Department of Biology, Pennsylvania State University, University Park, PA 16802, USA.
BMC Evol Biol. 2014 Mar 29;14:67. doi: 10.1186/1471-2148-14-67.
As it becomes increasingly possible to obtain DNA sequences of orthologous genes from diverse sets of taxa, species trees are frequently being inferred from multilocus data. However, the behavior of many methods for performing this inference has remained largely unexplored. Some methods have been proven to be consistent given certain evolutionary models, whereas others rely on criteria that, although appropriate for many parameter values, have peculiar zones of the parameter space in which they fail to converge on the correct estimate as data sets increase in size.
Here, using North American pines, we empirically evaluate the behavior of 24 strategies for species tree inference using three alternative outgroups (72 strategies total). The data consist of 120 individuals sampled in eight ingroup species from subsection Strobus and three outgroup species from subsection Gerardianae, spanning ∼47 kilobases of sequence at 121 loci. Each "strategy" for inferring species trees consists of three features: a species tree construction method, a gene tree inference method, and a choice of outgroup. We use multivariate analysis techniques such as principal components analysis and hierarchical clustering to identify tree characteristics that are robustly observed across strategies, as well as to identify groups of strategies that produce trees with similar features. We find that strategies that construct species trees using only topological information cluster together and that strategies that use additional non-topological information (e.g., branch lengths) also cluster together. Strategies that utilize more than one individual within a species to infer gene trees tend to produce estimates of species trees that contain clades present in trees estimated by other strategies. Strategies that use the minimize-deep-coalescences criterion to construct species trees tend to produce species tree estimates that contain clades that are not present in trees estimated by the Concatenation, RTC, SMRT, STAR, and STEAC methods, and that in general are more balanced than those inferred by these other strategies.

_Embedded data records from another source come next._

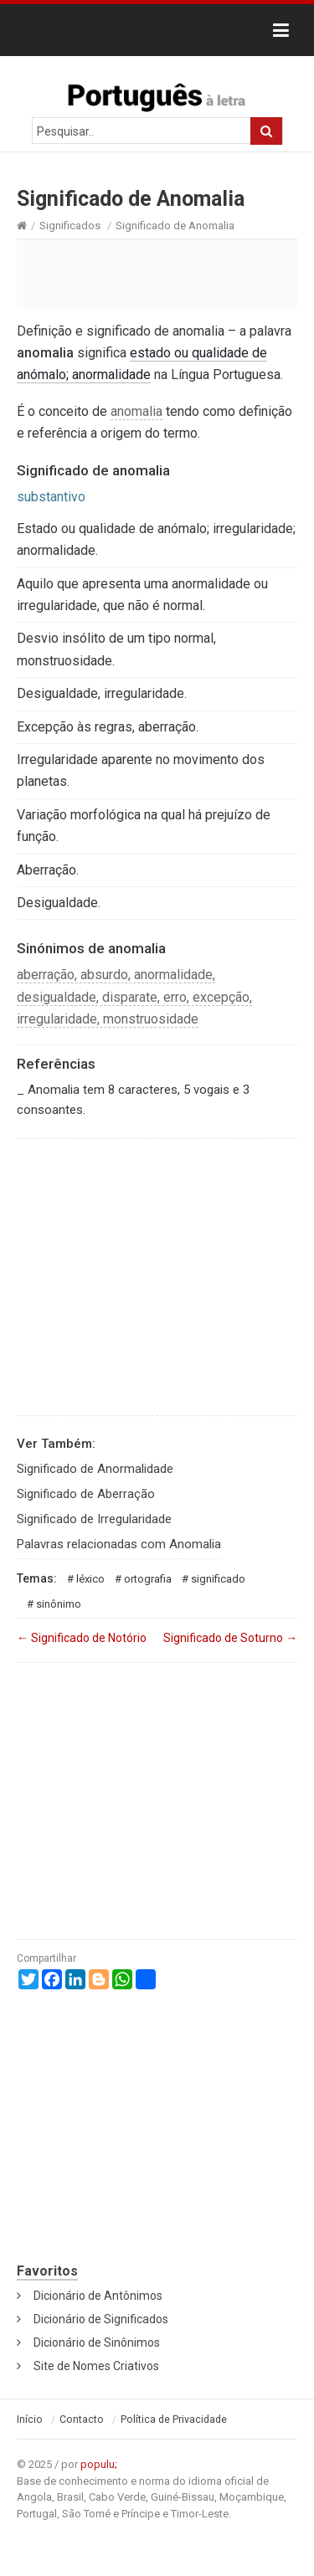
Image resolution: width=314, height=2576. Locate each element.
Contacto (81, 2419)
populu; (98, 2464)
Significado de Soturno (230, 1638)
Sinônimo (58, 1603)
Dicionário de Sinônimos (96, 2342)
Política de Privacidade (174, 2419)
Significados (69, 225)
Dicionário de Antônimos (97, 2295)
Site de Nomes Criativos (96, 2366)
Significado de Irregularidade (94, 1519)
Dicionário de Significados (100, 2319)
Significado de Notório (82, 1638)
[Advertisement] (157, 273)
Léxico (90, 1578)
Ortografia (148, 1578)
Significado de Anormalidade (95, 1468)
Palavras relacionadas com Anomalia (119, 1544)
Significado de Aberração (86, 1493)
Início (30, 2419)
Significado (218, 1578)
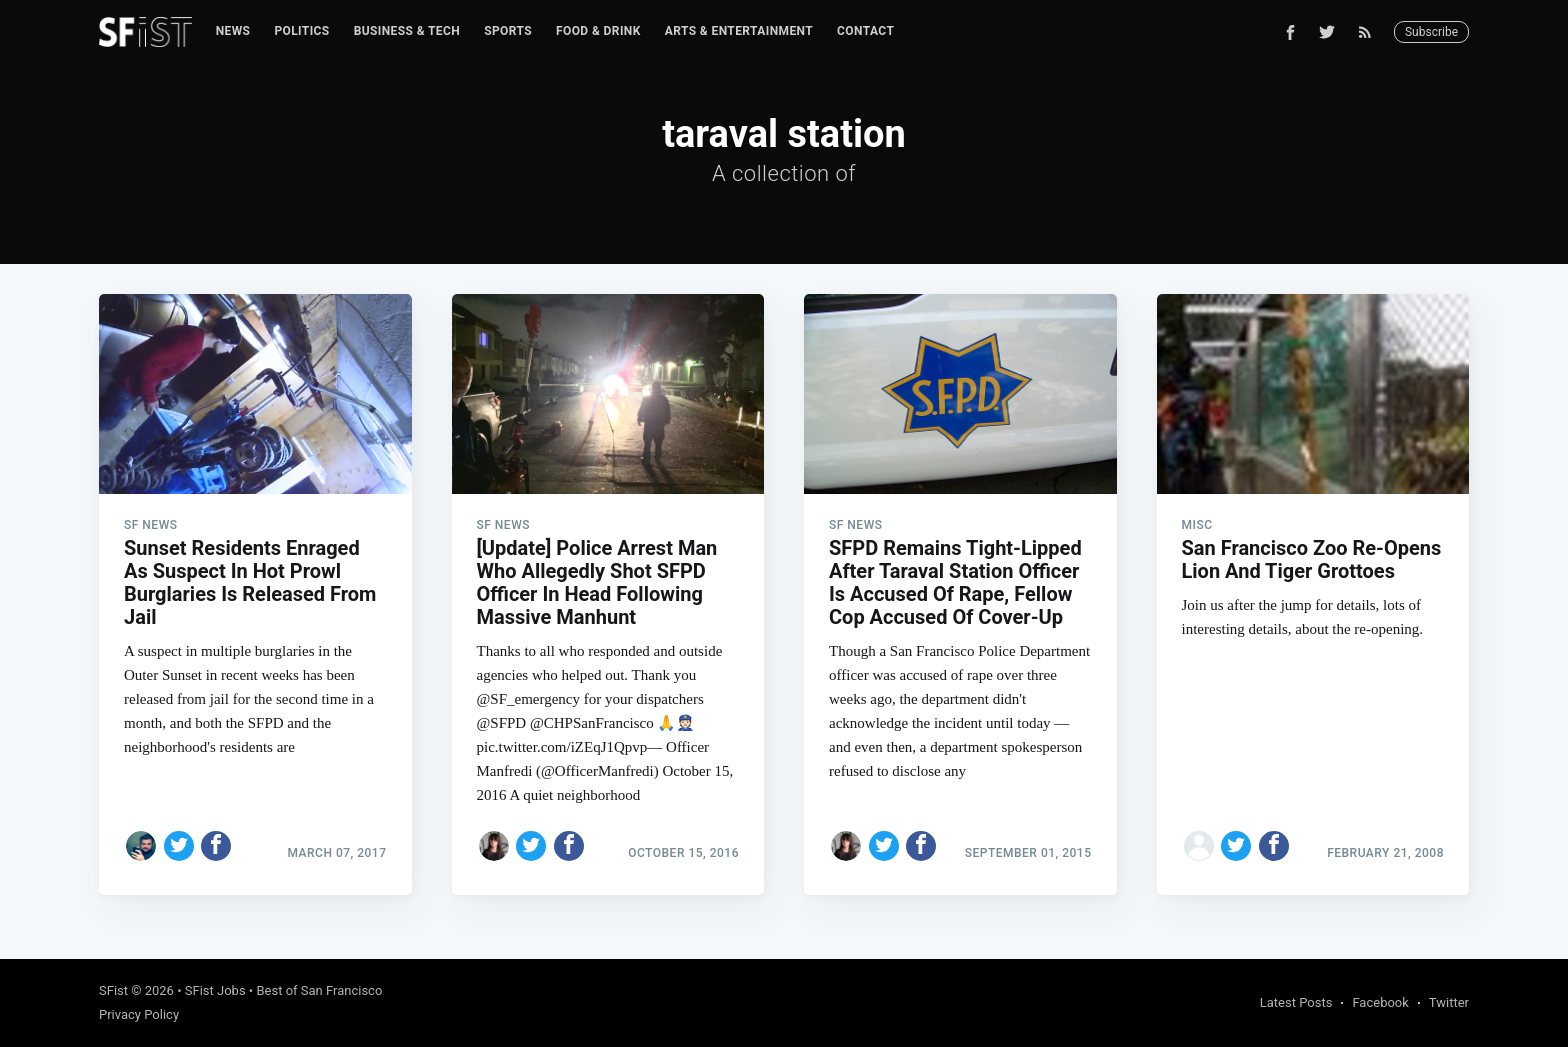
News (233, 31)
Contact (865, 31)
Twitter (1449, 1002)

When constructing a species tree from a multilocus set of sequences, our observations provide a basis for interpreting differences in species tree estimates obtained via different approaches that have a two-stage structure in common, one step for gene tree estimation and a second step for species tree estimation. The methods explored here employ a number of distinct features of the data, and our analysis suggests that recovery of the same results from multiple methods that tend to differ in their patterns of inference can be a valuable tool for obtaining reliable estimates.
随着从不同分类单元中获得同源基因的 DNA 序列变得越来越可能,物种树经常根据多点数据进行推断。然而,许多执行这种推断的方法的行为在很大程度上仍未得到探索。一些方法在某些进化模型下已被证明是一致的,而其他方法则依赖于标准,尽管这些标准对于许多参数值是合适的,但在参数空间的特殊区域中,当数据量增加时,它们无法收敛到正确的估计值。
在这里,我们使用北美松树,通过使用三个替代外群(总共 72 种策略),从经验上评估了 24 种用于物种树推断的策略的行为。数据由 8 个种内物种的 120 个个体组成,来自 Strobus 亚科,以及来自 Gerardianae 亚科的 3 个外群物种,跨越 121 个基因座的约 47 千碱基序列。每种用于推断物种树的“策略”都由三个特征组成:一种物种树构建方法、一种基因树推断方法和一种外群选择。我们使用多元分析技术,如主成分分析和层次聚类,来识别在策略中稳健观察到的树特征,以及识别产生具有相似特征的树的策略组。我们发现,仅使用拓扑信息构建物种树的策略聚集在一起,并且使用额外的非拓扑信息(例如,分支长度)的策略也聚集在一起。使用一个物种内的多个个体来推断基因树的策略往往会产生包含其他策略估计的树中存在的分支的物种树估计。使用最小化深聚结准则构建物种树的策略往往会产生包含不在Concatenation、RTC、SMRT、STAR 和 STEAC 方法估计的树中存在的分支的物种树估计,并且通常比其他策略推断的更平衡。
当从一组多点序列构建物种树时,我们的观察结果为通过具有共同两步结构的不同方法获得的物种树估计值之间的差异提供了一个解释基础,一个步骤用于基因树估计,另一个步骤用于物种树估计。这里探索的方法采用了数据的许多不同特征,我们的分析表明,从倾向于在推断模式上有所不同的多个方法中获得相同的结果,可以作为获得可靠估计值的有用工具。